— Work order —
All of the data needs to come back exactly as written.

— Material supplied —
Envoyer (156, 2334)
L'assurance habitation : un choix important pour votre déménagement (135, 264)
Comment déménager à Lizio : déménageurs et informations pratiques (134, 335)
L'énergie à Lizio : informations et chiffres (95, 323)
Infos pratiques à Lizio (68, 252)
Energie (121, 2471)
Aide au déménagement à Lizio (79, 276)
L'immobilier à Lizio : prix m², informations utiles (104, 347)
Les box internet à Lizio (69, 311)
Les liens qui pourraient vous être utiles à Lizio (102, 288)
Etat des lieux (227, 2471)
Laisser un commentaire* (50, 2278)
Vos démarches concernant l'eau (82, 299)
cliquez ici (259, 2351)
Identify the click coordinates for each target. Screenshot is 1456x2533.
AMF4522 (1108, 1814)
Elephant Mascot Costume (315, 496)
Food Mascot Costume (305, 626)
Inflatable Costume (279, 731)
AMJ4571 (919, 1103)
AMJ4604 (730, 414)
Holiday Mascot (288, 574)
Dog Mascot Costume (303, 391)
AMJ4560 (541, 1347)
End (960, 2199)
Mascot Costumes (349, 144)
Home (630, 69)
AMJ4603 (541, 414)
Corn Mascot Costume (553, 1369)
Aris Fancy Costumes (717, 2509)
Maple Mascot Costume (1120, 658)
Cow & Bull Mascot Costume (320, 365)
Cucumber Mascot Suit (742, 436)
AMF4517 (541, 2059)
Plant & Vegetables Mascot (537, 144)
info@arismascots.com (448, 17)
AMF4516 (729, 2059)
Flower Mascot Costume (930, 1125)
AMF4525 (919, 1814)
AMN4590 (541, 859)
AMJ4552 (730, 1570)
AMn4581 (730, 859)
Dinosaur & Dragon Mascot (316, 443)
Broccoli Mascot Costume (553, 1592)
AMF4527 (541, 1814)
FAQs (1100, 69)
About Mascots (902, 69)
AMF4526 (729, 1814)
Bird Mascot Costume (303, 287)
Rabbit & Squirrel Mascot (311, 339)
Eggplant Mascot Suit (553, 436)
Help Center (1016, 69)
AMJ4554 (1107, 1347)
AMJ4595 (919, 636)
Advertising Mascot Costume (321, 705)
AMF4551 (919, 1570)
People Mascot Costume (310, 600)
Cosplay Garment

— Finished task —
Envoyer (156, 2334)
L'assurance habitation : un choix important pour votre déménagement (135, 264)
Comment déménager à Lizio : déménageurs et informations pratiques (134, 335)
L'énergie à Lizio : informations et chiffres (95, 323)
Infos pratiques à Lizio (68, 252)
Energie (121, 2471)
Aide au déménagement à Lizio (79, 276)
L'immobilier à Lizio : prix m², informations utiles (104, 347)
Les box internet à Lizio (69, 311)
Les liens qui pourraient vous être utiles à Lizio (102, 288)
Etat des lieux (227, 2471)
Laisser un commentaire* (50, 2278)
Vos démarches concernant l'eau (82, 299)
cliquez ici (259, 2351)
Identify the click coordinates for each target. Screenshot is 1456x2533.
AMF4522 (1108, 1814)
Elephant Mascot Costume (315, 496)
Food Mascot Costume (305, 626)
Inflatable Costume (279, 731)
AMJ4571 (919, 1103)
AMJ4604 (730, 414)
Holiday Mascot (288, 574)
Dog Mascot Costume (303, 391)
AMJ4560 (541, 1347)
End (960, 2199)
Mascot Costumes (349, 144)
Home (630, 69)
AMJ4603 (541, 414)
Corn Mascot Costume (553, 1369)
Aris Fancy Costumes (717, 2509)
Maple Mascot Costume (1120, 658)
Cow & Bull Mascot Costume (320, 365)
Cucumber Mascot Suit (742, 436)
AMF4517 (541, 2059)
Plant & Vegetables Mascot (537, 144)
info@arismascots.com (448, 17)
AMF4516 (729, 2059)
Flower Mascot Costume (930, 1125)
AMF4525 (919, 1814)
AMN4590 (541, 859)
AMJ4552 (730, 1570)
AMn4581 (730, 859)
Dinosaur & Dragon Mascot (316, 443)
Broccoli Mascot Costume (553, 1592)
AMF4527 (541, 1814)
FAQs (1100, 69)
About Mascots (902, 69)
AMF4526 (729, 1814)
Bird Mascot Costume (303, 287)
Rabbit & Squirrel Mascot (311, 339)
Eggplant Mascot Suit (553, 436)
Help Center (1016, 69)
AMJ4554 (1107, 1347)
AMJ4595 (919, 636)
Advertising Mascot Costume (321, 705)
AMF4551 (919, 1570)
People Mascot Costume (310, 600)
Cosplay Garment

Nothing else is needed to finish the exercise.